The Titan Submersible Disaster. The Inside Story Is More Disturbing
Regulation, Safety Culture, and ‘Move Fast’ Mindset
- Several commenters tie the CEO’s disdain for regulation to a broader “move fast” or effective‑accelerationist attitude, arguing this mindset is dangerous in safety‑critical domains.
- Others stress that regulation alone doesn’t guarantee safety; bad engineering can kill even in heavily regulated fields, but regulations at least filter out the worst designs and evolve after failures.
- Debate arises over whether this supports more regulation or just better engineering discipline.
Engineering Choices and Negligence
- Commenters highlight known issues: carbon‑fiber hull fatigue, failed prototype tests, expert warnings about finite composite lifetimes, and insufficient testing of the final vessel.
- Some frame this as straight “criminal negligence,” not frontier exploration: deep‑sea submersible safety is described as a mature, well‑understood field.
- The repeated use of a structure after damage signals is seen as especially damning.
Risk, Responsibility, and Passengers
- Many distinguish between pioneers risking themselves vs taking paying guests on experimental hardware.

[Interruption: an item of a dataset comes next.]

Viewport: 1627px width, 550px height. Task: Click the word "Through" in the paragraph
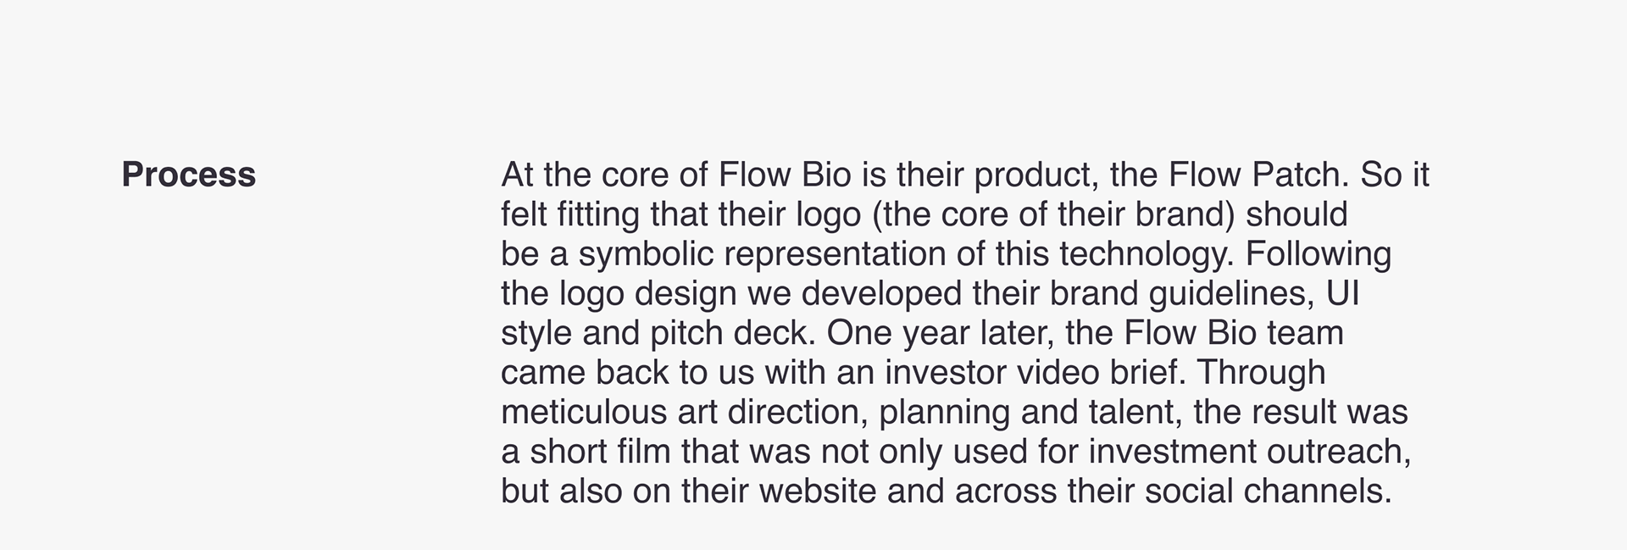(1261, 373)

- Waivers apparently warned explicitly of death and experimental status, but some suspect a disconnect between legal language and sales pitch reassurance.
- There is moral criticism of bringing along a teenager who likely trusted a parent’s judgment.

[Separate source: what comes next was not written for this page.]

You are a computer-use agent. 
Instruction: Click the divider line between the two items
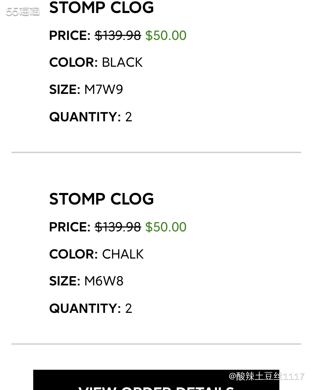[x=156, y=152]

Comparisons: SpaceX, Submarines, Space vs Ocean
- SpaceX is cited as an example of rigorous, incremental test culture despite visible failures; crewed missions are treated differently from test rockets.
- Naval submarines are described as massively over‑engineered with redundant systems; their survival of extreme incidents is contrasted with Titan.

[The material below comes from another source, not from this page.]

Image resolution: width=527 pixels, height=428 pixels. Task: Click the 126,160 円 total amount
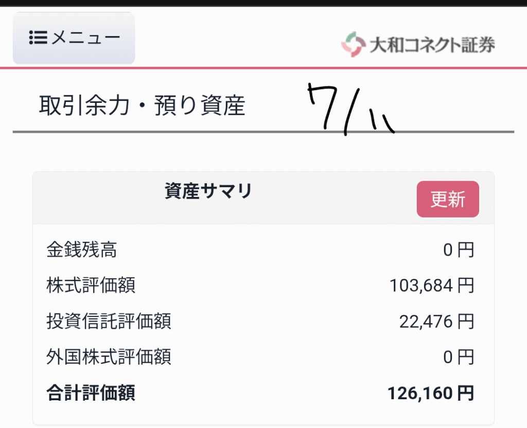(x=431, y=393)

- Some argue the deep ocean is technically “easier” than space, others say both environments are equivalently lethal.
Whistleblowing and Legal System
- A safety lead who flagged serious issues was fired, sued, and reportedly settled by paying money and signing an NDA.
- Commenters see this as the legal system enabling a company to silence a whistleblower via resource asymmetry, not protecting public safety.
Motivations, Media, and Takeaways
- Thread discusses the psychology of extreme tourism: thrill, status, and “I saw it myself” motivations despite poor viewing conditions.
- Some think the overall story is not uniquely “world‑shocking” but a familiar tale of hubris and “American amateurism in matters of life and death.”
- A contrasting example is the film director‑led Mariana Trench project, cited as careful, expensive, and engineering‑driven rather than ego‑driven.